From my corner of the world, the outlook for the end of the year is weak at best and dismal at worst. Euro-zone nations and the United States are stuck in a financial and economic mess, Japan is still mired in a pattern of lackluster decade-long growth, and recently, oil prices have turned down and fears are rising that even the fast-growing Asian economies could catch the cold drifting over from developed nations.
All these things tell me that electronics manufacturers need to be very wary as they plan for end-of-year sales. The response so far to a poll question on the subject on EBN reflects the concern many have about how the market will perform in the second half of the year. (See: Business Environment.) So far, almost 60 percent of the respondents have said they expect sales in the second half of 2011 would be either weak or fair: About 32 percent of the 73 respondents said they expect weak sales, while 27 percent are expecting sales to be fair. Approximately 29 percent of the respondents are forecasting strong sales, while more than 12 percent were unsure.
I am in the fair-to-weak camp. Sales for the fourth quarter will likely lag expectations, but the first quarter of 2012 will be horrendous if the current economic malaise persists. There are already indications consumers aren't too comfortable with their financial and employment prospects. But the greatest indicator of a likely dismal sales environment is coming from a traditionally reliable corner of the economy. Weak energy prices have been a reliable predictor of economic conditions three to six months ahead and current trends do not bode well for the market.
Crude oil prices jumped in the last several months as the dollar weakened, but prices have started weakening again.
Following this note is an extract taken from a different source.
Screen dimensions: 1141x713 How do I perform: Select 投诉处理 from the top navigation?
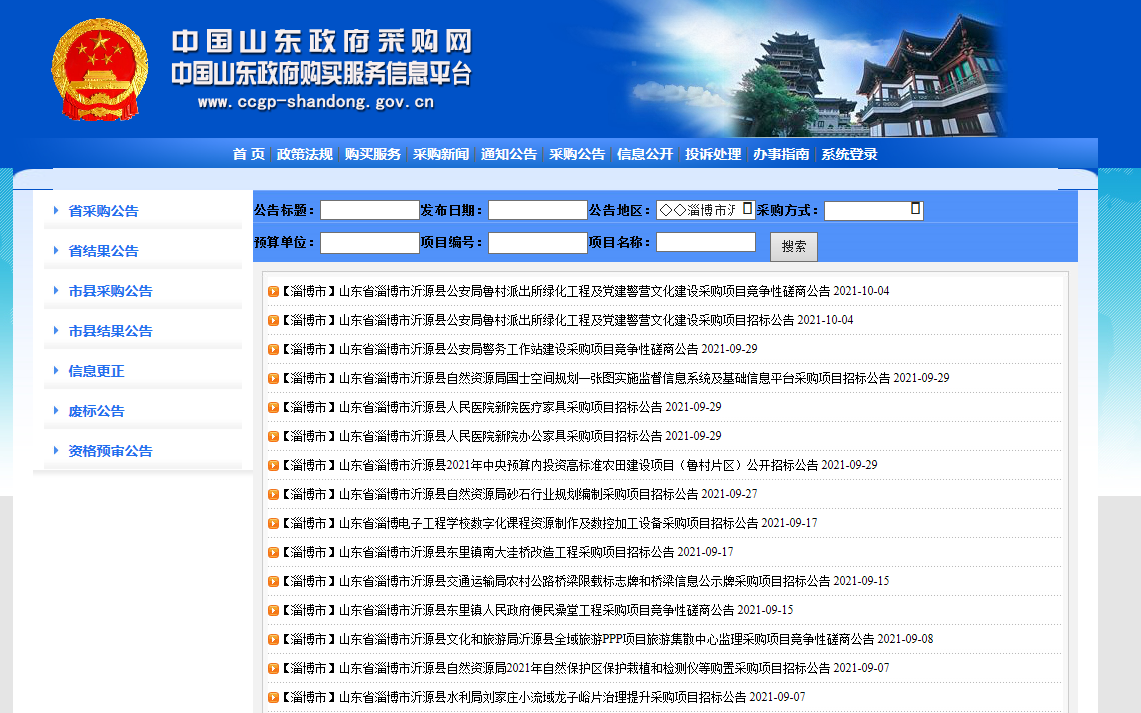tap(713, 154)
This may be good news for motorists, but it is also pointing to the likelihood of below-expectation or even dismal demand in the holiday season, a period many manufacturers use to beef up annual sales.
The danger is that many companies won't believe a derailed train could be heading their way. Production for end-of-year sales is either in full swing or getting cranked up. The current production schedule might be based on forecasts generated in June or even earlier when conditions were rosier and the global economic environment was less turbulent. The forecasts aren't likely to be completely off the mark, but even a few percentage point swing in the wrong direction could cause untold headaches.